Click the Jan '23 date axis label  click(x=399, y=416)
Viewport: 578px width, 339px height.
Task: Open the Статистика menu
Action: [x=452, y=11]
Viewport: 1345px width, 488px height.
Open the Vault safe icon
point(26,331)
-----
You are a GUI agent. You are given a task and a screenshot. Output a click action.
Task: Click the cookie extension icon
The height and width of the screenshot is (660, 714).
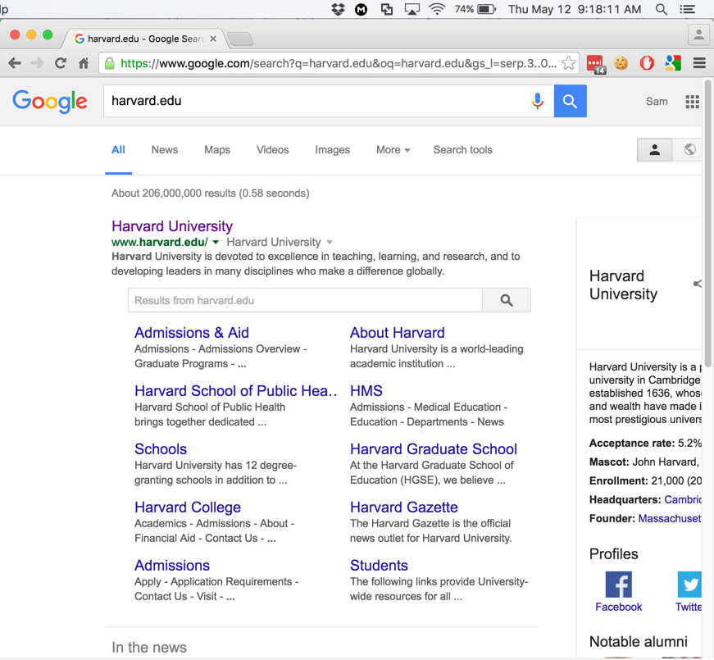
-----
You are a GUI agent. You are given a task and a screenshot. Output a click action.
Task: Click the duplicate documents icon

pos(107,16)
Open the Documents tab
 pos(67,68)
-----
• STATED TASK: Transcribe the lines above verbatim, starting at the line containing "Viewport: 1345px width, 488px height." and ending at the line containing "point(26,331)", with both of those lines included.

• PROBLEM SOLUTION:
Viewport: 1345px width, 488px height.
Open the Vault safe icon
point(26,331)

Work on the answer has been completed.